読解文:

»»

EV 値を知って楽しく写真を撮る

カメラの話です。今回は EV 値のことを知って楽しく写真を撮ってほしいと思い、書きます。EV 値とはカメラに入る光の量(露出)の指標の一つなのですが、これが頭に入っていると、露出と表現のバランスを考えた写真が撮れるようになり、また普通のカメラではどんな状況でも完全に自分の思い通りの表現にすることはできないことも納得できるようになります。EV 値の決まり方と使い方が分かれば、自然光(定常光)を手中に収められるようになります。そうすると、(露出に関しては)写真撮影のときに納得して、気持ちよく撮影ができるようになってきます。

以下では、まず EV 値とはなんなのか、EV 値はどのように決まるかについて解説し、次に EV 値をどうやって使うかについて例を挙げながら説明します。そうして EV 値の基本的なところが分かった後に、「露出と表現のバランスを考えた写真を撮る」とはどういうことかについて詳しく見ていき、最後に「普通のカメラではどんな状況でも完全に自分の思い通りの表現にすることはできない」ことについて、ここもいくつか例を挙げながら説明していきます。

なおこの記事は、露出を決める 3 要素である、絞り・シャッタースピード・ISO について基本的な知識があることを前提として書いています。

EV 値とは

EV 値とは、「適正露出を割り出すための指標」です。適正露出とはなんでしょうか? いろいろ議論があるところかと思いますが、この記事では、適正露出というのは、「多くの人が、その写真が、明るすぎとも感じず、暗すぎとも感じないと思うような写真を撮るために必要な光の量」というような意味にしておきます。

EV 値について、以下のように定義していきます。

\displaystyle \mathrm{EV} = \mathrm{AV} + \mathrm{TV} - \mathrm{IV}

\displaystyle \mathrm{AV} = \log_2{\mathrm{F}}^2 = 2 \log_2{\mathrm{F}}

\displaystyle \mathrm{TV} = \log_2{\frac{1}{\mathrm{S.S.}}}

\displaystyle \mathrm{IV} = \log_2{\frac{\mathrm{ISO}}{100}}

 \mathrm{F} は F 値、 \mathrm{S.S.}シャッタースピード \mathrm{ISO} は ISO 感度のことを指しています。

««

提示データ:
»»

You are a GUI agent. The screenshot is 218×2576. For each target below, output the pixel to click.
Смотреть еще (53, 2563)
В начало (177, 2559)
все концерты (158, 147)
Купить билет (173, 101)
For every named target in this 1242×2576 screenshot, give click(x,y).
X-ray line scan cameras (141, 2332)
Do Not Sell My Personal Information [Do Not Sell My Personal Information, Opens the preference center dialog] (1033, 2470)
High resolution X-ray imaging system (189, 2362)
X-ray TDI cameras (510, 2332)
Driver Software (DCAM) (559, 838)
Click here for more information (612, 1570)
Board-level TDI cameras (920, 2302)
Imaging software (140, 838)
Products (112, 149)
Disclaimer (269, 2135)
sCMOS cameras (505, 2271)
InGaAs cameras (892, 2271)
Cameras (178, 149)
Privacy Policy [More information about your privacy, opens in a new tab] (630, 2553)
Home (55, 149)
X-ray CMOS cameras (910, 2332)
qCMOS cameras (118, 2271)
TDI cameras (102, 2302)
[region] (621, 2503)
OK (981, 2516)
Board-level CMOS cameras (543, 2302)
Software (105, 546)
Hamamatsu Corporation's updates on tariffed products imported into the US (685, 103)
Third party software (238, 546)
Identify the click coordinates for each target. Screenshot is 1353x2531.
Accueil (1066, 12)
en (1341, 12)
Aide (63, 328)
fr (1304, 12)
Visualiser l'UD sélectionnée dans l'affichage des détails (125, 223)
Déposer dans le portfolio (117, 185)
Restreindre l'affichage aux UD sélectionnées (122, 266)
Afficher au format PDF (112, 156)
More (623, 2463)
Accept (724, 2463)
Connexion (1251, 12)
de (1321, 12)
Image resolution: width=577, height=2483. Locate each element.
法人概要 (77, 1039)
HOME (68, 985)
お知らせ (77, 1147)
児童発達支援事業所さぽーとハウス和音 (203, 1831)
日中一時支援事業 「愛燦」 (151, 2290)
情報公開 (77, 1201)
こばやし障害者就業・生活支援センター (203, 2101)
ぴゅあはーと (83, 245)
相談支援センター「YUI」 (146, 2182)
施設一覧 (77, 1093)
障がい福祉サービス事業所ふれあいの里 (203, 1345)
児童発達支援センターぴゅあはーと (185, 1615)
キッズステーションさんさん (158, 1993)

««

課題の指示:
EV 値についての文章を「以下では、まず EV 値とはなんなのか、EV」から始めて「EV 値について、以下のように定義していきます。」で終わるまで書き出し、その際「適正露出」を「標準露出」に差し替えよ。

完成した解答:
以下では、まず EV 値とはなんなのか、EV 値はどのように決まるかについて解説し、次に EV 値をどうやって使うかについて例を挙げながら説明します。そうして EV 値の基本的なところが分かった後に、「露出と表現のバランスを考えた写真を撮る」とはどういうことかについて詳しく見ていき、最後に「普通のカメラではどんな状況でも完全に自分の思い通りの表現にすることはできない」ことについて、ここもいくつか例を挙げながら説明していきます。

なおこの記事は、露出を決める 3 要素である、絞り・シャッタースピード・ISO について基本的な知識があることを前提として書いています。

EV 値とは

EV 値とは、「標準露出を割り出すための指標」です。標準露出とはなんでしょうか? いろいろ議論があるところかと思いますが、この記事では、標準露出というのは、「多くの人が、その写真が、明るすぎとも感じず、暗すぎとも感じないと思うような写真を撮るために必要な光の量」というような意味にしておきます。

EV 値について、以下のように定義していきます。